--This article is applicable to GoldSim 11.0 and later--
What happens if my Reservoir element has a moving Upper Bound that becomes less than the volume currently stored in the Reservoir?
An upper and a lower bound can be specified for a Reservoir element. If an Upper Bound is specified for a Reservoir, this value provides the upper limit on the amount that can be “stored” in the Reservoir. The value for the Upper Bound can be specified in the Properties dialog as shown in Figure 1. In this figure, the Upper Bound is set to a constant value of 100.0 m3.
Figure 1: Reservoir element Properties dialog
When a Reservoir element has a specified Upper Bound, the Reservoir has two additional outputs: an “Overflow_Rate”, and an "Is_Full" output, as shown in Figure 2. If the Reservoir element does not have an Upper Bound, then it cannot overflow (or abe full) and there is no need for these two outputs. Once an Upper Bound is specified, it is possible for the Reservoir’s capacity to be exceeded. When the capacity is exceeded, the extra volume of water (i.e., the volume of water above the capacity) will overflow, or flow out of, the Reservoir. The “Overflow_Rate” provides access to the discharge rate for water that leaves the Reservoir due to overflow. (The "Is_Full" output is a condition that is True of the Reservoir is at the Upper Bound).
Figure 2: Reservoir element output with an Upper Bound specified
A constant Reservoir Upper Bound of 100.0 m3 is specified in Figure 1. The Upper Bound of a Reservoir element can also be specified in such a way that the value changes over time. This type of changing Upper Bound could be defined by using an Expression element or a Time Series element for the Upper Bound. An example of using a Time Series element to provide the Upper Bound is shown in Figure 3.
Figure 3: Using a Time Series element to provide a moving Upper Bound
From the GoldSim User’s Guide (TFM), “If the Upper Bound is constant, the Current Value in the Reservoir will never exceed the Upper Bound. However, if the Upper Bound is changing with time, under some circumstances, it is possible for the Current Value of the Reservoir to exceed the Upper Bound. If the Upper Bound is exceeded (because it has changed during a time-step), GoldSim will overflow the excess uniformly over the next time-step.” That is, if the Upper Bound decreases over time and hence becomes smaller than the volume in the Reservoir, then GoldSim will typically overflow the excess uniformly over the next time-step.
As an example, the properties and data for a Time Series element which provides an Upper Bound for a Reservoir element is shown in Figure 4. Note that this Time Series represents values as “Constant value over the next time interval”. If the Time Series from Figure 4 is then used in a simple 10 day simulation, using a 1 day time-step, of a Reservoir (“Reservoir1”) which starts the simulation with a volume of 100 m3 (i.e. starts the simulation at capacity) and has no other inflows or outflows, the results from this simulation are provided in Figure 6. The simulation settings of a 10 day duration and a Basic Step duration of 1 day are shown in Figure 5.

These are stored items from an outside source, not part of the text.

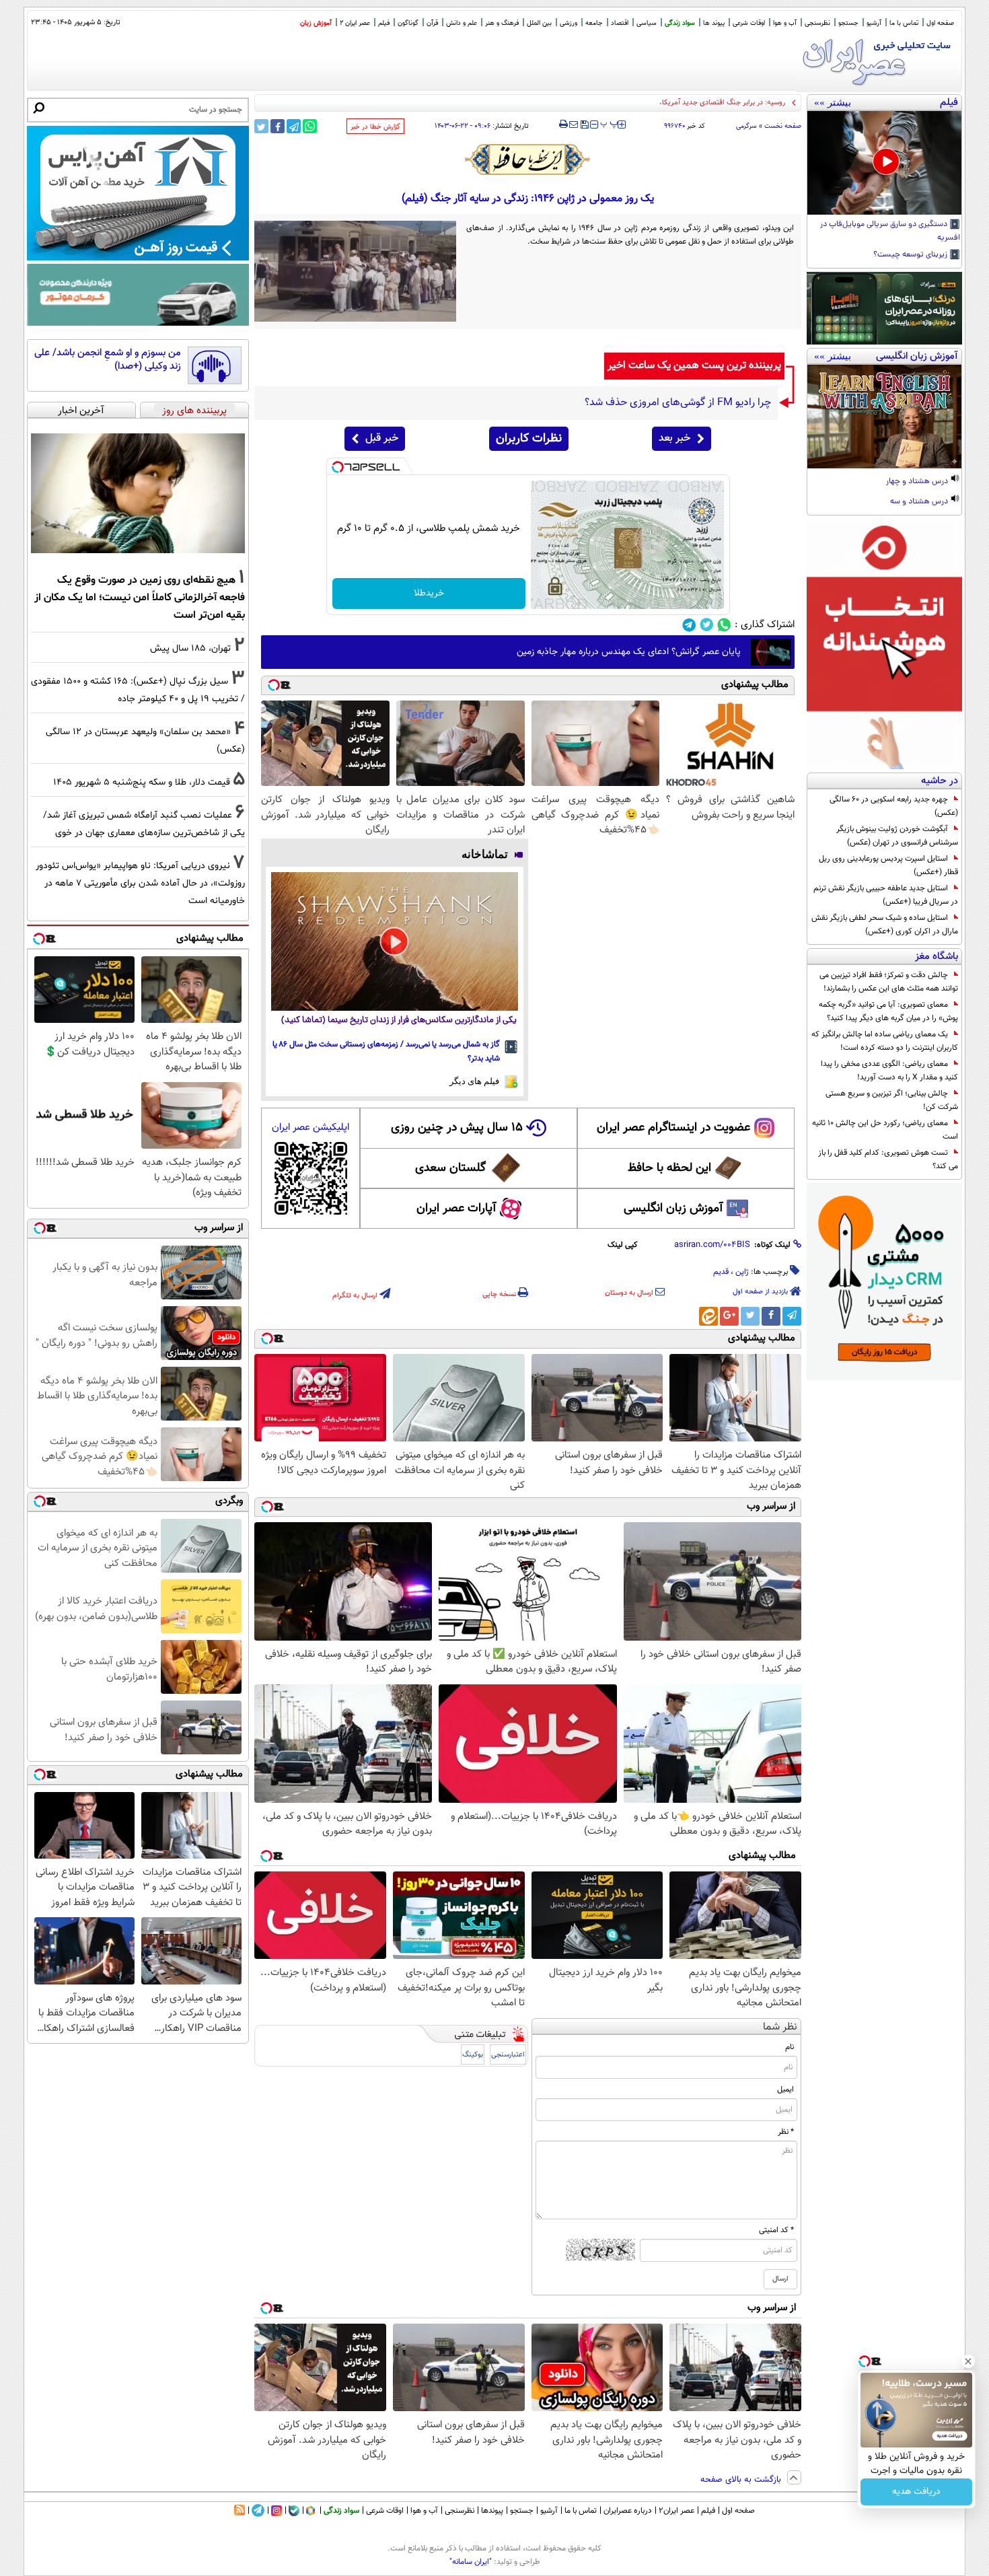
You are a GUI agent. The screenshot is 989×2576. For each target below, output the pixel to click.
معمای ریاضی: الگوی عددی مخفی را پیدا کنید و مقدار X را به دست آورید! (889, 1070)
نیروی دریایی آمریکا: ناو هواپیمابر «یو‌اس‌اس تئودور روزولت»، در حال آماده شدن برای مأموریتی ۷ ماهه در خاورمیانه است (140, 883)
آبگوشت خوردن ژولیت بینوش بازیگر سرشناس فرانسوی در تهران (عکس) (897, 836)
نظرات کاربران (529, 438)
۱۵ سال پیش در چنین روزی (457, 1127)
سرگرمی (746, 126)
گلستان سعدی (450, 1168)
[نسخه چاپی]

Figure 4: An example Time Series for a changing Upper Bound
Figure 5: Simulation time settings including a "Basic Step" duration of 1 day
In Figure 6 it appears that the Reservoir volume is always above the specified Upper Bound. This appearance is actually a plotting artifact which occurs because the plot is created from point values, or values collected at a discrete instant in time, and then the plot line simply connects the point values using a straight line. According to the Time Series definition in Figure 4, the values should actually be constant over next (i.e. the line should look different). GoldSim does treat these Time Series values as constant over the next interval in calculations so that if GoldSim requests a “Changing_Bound” value at elapsed time 1.995 days then it will receive a value of 95 m3. The issue with the simulation shown in Figure 6 is that the Basic Step duration for this simulation is set to 1 day. Consequently, GoldSim only requests “Changing_Bound” values at one day intervals of elapsed time in this case.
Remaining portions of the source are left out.